Aim of the exercise:
Convert the part of the rows that opens with the line containing "1213x507 pixels." and closes with the line containing "tap(412, 129)", both included, into a Markdown table with the columns Index and Text. Number each line, skip blank lines, and leave the pictures out.

+ + + + +

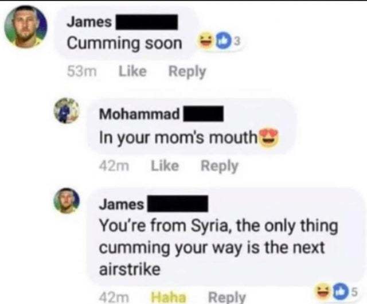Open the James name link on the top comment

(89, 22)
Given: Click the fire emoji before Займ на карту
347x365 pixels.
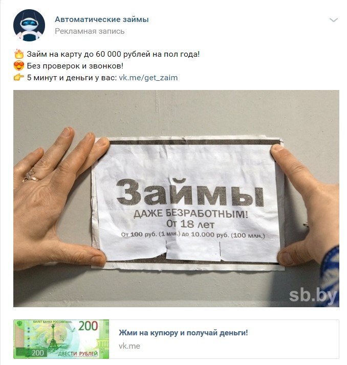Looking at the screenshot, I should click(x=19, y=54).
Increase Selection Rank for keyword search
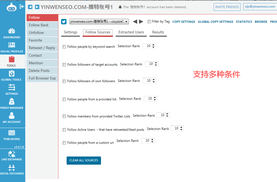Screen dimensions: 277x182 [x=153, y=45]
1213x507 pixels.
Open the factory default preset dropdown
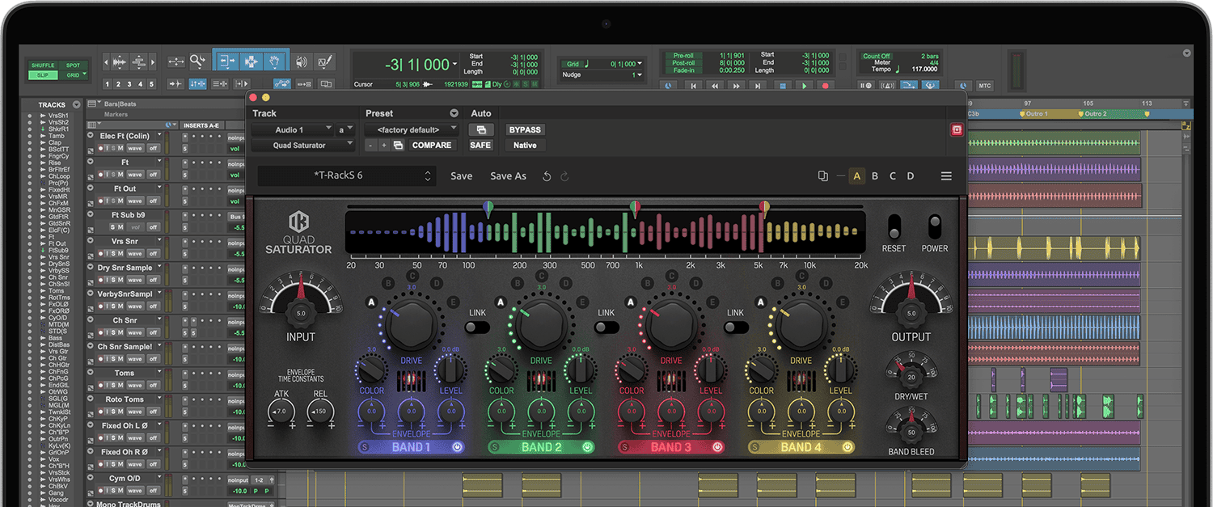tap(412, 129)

+ + + + +

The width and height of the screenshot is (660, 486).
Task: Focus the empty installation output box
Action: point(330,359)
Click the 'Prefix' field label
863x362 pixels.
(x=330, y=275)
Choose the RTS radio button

+ + + + +

Task solution:
| Index | Text |
|---|---|
| 1 | 1213x507 pixels. |
| 2 | Open the factory default preset dropdown |
| 3 | tap(412, 129) |